The effect of laterally wedged shoes on the loading of the medial knee compartment-in vivo measurements with instrumented knee implants.

A conventional method to unload the medial compartment of patients with gonarthrosis and thus to achieve pain reduction is the use of laterally wedged shoes. Our aim was to measure in vivo their effect on medial compartment loads using instrumented knee implants. Medial tibio-femoral contact forces were measured in six subjects with instrumented knee implants during walking with the following shoes: without wedge, with 5 and 10 mm wedges under the lateral sole, and with a laterally wedged insole (5 mm). Measurements were repeated with the shoes in combination with an ankle-stabilizing orthosis. Without orthosis, peak medial forces were reduced by only 1-4% on average. With orthosis, the average reduction was 2-7%. Highest reductions were generally observed with the 10 mm wedge, followed by the 5 mm wedge, and the 5 mm insole. Individual force reductions reached up to 15%. Medial force reductions while walking with wedged shoes were generally small. Due to high inter-individual differences, it seems that some patients might benefit from lateral wedges, whereas others might not. Further analyses of the individual kinematics will show which factors are most decisive for the reduction of medial compartment load.

The effect of valgus braces on medial compartment load of the knee joint - in vivo load measurements in three subjects.

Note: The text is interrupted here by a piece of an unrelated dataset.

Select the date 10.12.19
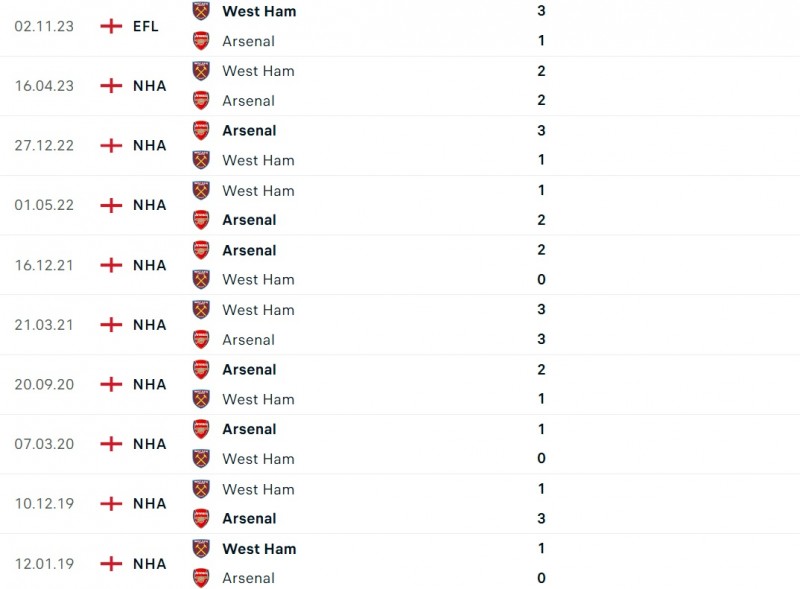This screenshot has width=800, height=589. (45, 504)
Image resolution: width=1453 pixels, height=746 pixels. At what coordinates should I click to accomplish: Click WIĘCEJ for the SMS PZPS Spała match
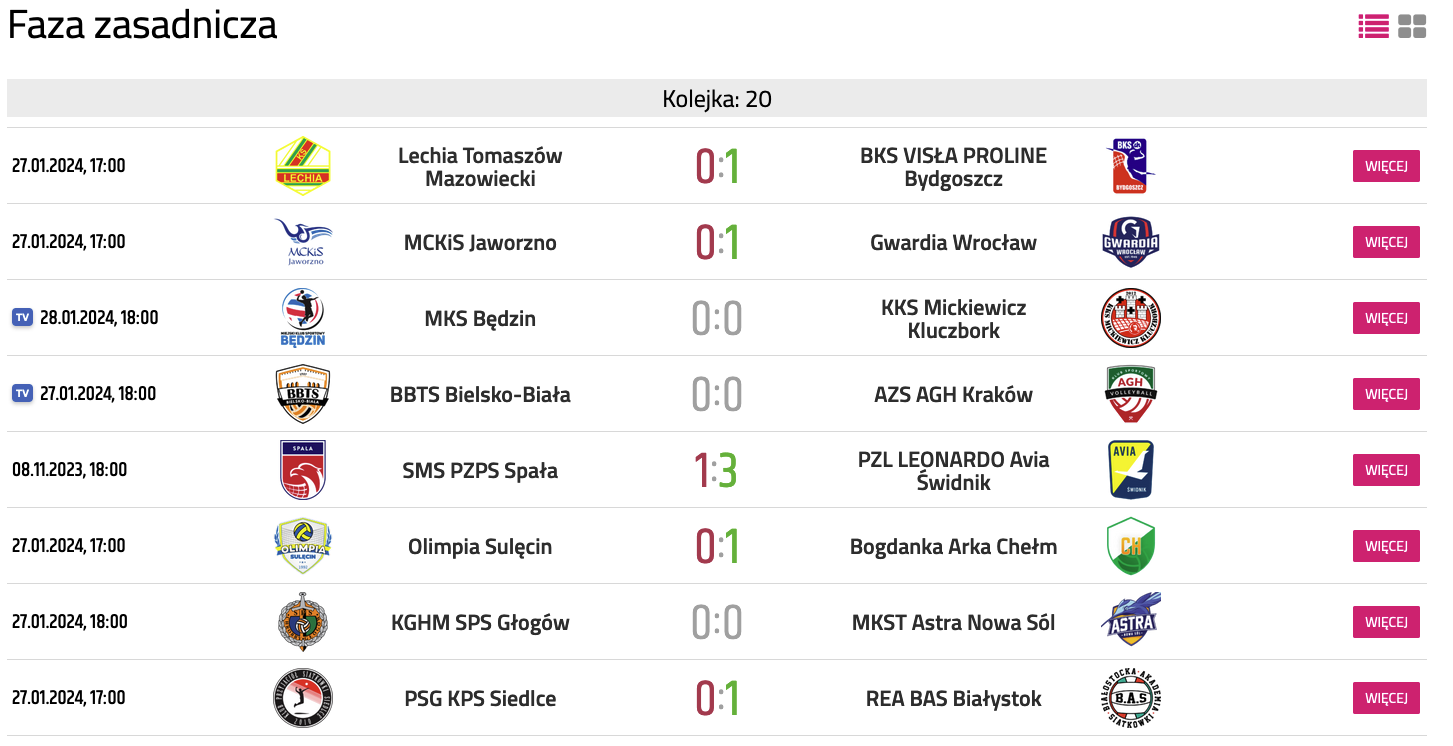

Knee osteoarthritis occurs predominately at the medial compartment. To unload the affected compartment, valgus braces are used which induce an additional valgus moment in order to shift the load more laterally. Until now the biomechanical effect of braces was mainly evaluated by measuring changes in external knee adduction moments. The aim of this study was to investigate if and to which extent the medial compartment load is reduced in vivo when wearing valgus braces. Six components of joint contact load were measured in vivo in three subjects, using instrumented, telemeterized knee implants. From the forces and moments the medio-lateral force distribution was calculated. Two braces, MOS Genu (Bauerfeind AG) and Genu Arthro (Otto Bock) were investigated in neutral, 4° and 8° valgus adjustment during walking, stair ascending and descending. During walking with the MOS brace in 4°/8° valgus adjustment, medial forces were reduced by 24%/30% on average at terminal stance. During walking with the GA in the 8° valgus position, medial forces were reduced by only 7%. During stair ascending/descending significant reductions of 26%/24% were only observed with the MOS (8°). The load reducing ability of the two investigated valgus braces was confirmed in three subjects. However, the load reduction depends on the brace stiffness and its valgus adjustment and varies strongly inter-individually. Valgus adjustments of 8° might, especially with the MOS brace, not be tolerated by patients for a long time. Medial load reductions of more than 25% can therefore probably not be expected in clinical practise.